Kesimpulan tersebut didasarkan atas hasil pemeriksaan antara lain pada perencanaan produksi cabai dan bawang pada Direktorat Jenderal Hortikultura yang belum memadai. Penetapan angka target produksi dinilai belum didukung dengan data dan informasi yang valid serta dapat dipertanggungjawabkan.

"Akibatnya, target perencanaan secara nasional berpotensi tidak dapat tercapai, pelaksanaan kegiatan berpotensi tidak terarah untuk mencapai tujuan yang ingin dicapai serta permasalahan nasional terkait dengan komoditas cabai, bawang, dan buah berpotensi tidak dapat diselesaikan dengan kegiatan kegiatan yang dilaksanakan oleh Direktorat Jenderal Hortikultura," papar dia.

BPK juga menemukan, manajemen pola tanam untuk mewujudkan kestabilan produksi cabai dan bawang belum optimal.

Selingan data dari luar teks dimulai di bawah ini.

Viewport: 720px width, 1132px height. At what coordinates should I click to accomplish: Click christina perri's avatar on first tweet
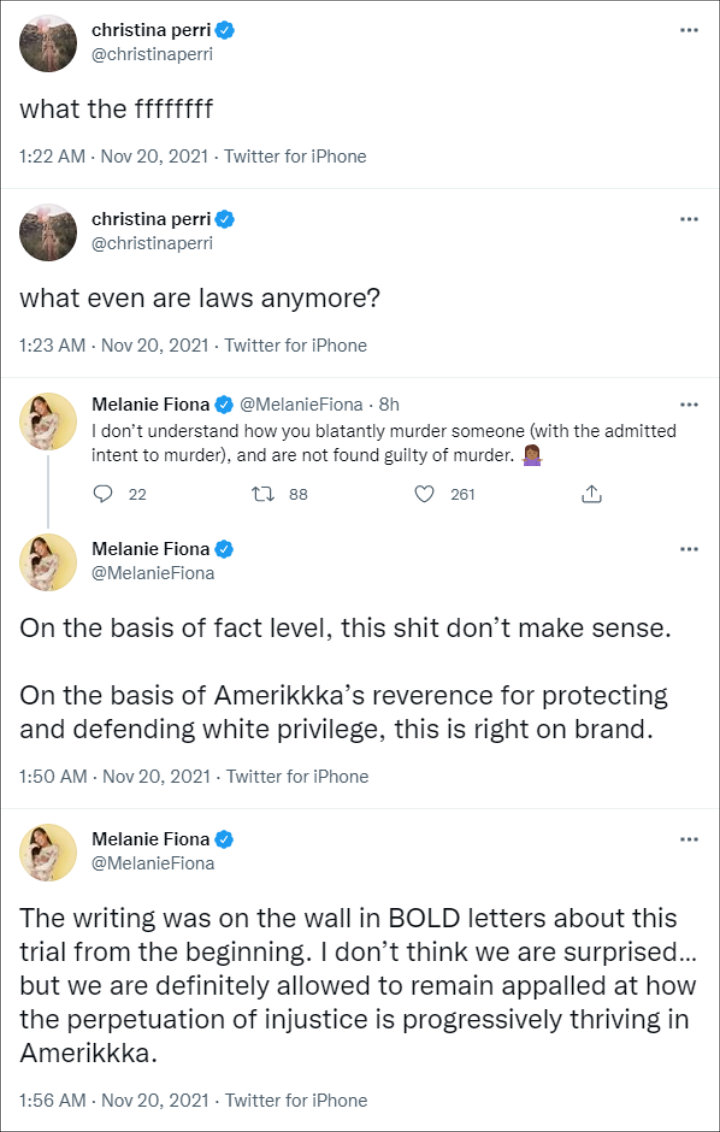tap(48, 43)
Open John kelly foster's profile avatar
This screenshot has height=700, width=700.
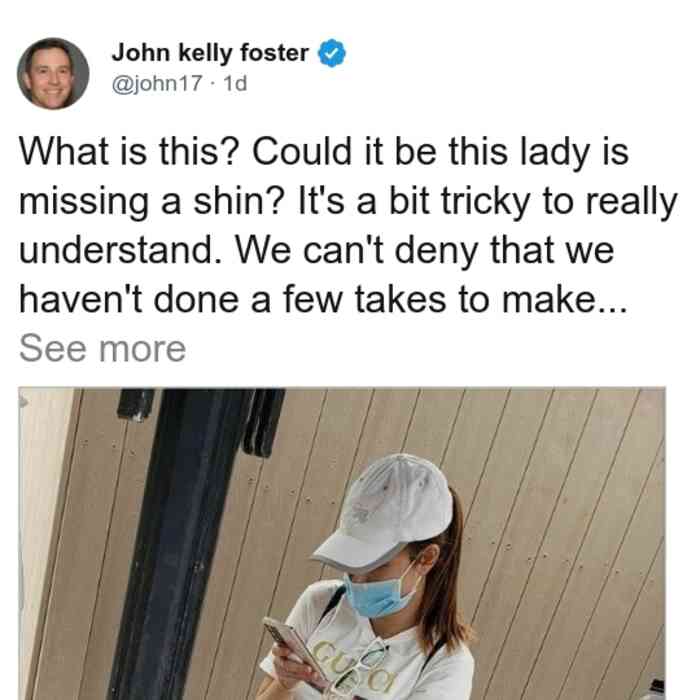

Produksi aneka cabai dan bawang merah dari tahun 2014 sampai 2016 sebagian besar telah mencapai target produksi yang ditetapkan dalam Renstra Direktorat Jenderal Hortikultura dan revisinya serta prognosa kebutuhan nasional tetapi belum stabil sepanjang tahun.

"Kebijakan manajemen pola tanam yang disusun oleh Direktorat Jenderal Hortikultura untuk menjaga kestabilan produksi belum berhasil dan belum dapat diterapkan di daerah. Akibatnya, terdapat potensi ketidakstabilan harga karena ketidakstabilan produksi," jelasnya.

Terakhir, BPK juga menemukan kegiatan pengembangan buah lokal yang dilaksanakan Direktorat Jenderal Hortikultura belum dapat menggantikan kebutuhan buah impor.

Impor buah ke Indonesia cukup besar di antaranya terdapat impor buah jeruk pada waktu yang tidak diperbolehkan yaitu pada masa panen buah lokal.

"Akibatnya, pencapaian program pemerintah tidak dapat terukur dan berkelanjutan dalam rangka penganekaragaman buah-buahan," dia menandaskan.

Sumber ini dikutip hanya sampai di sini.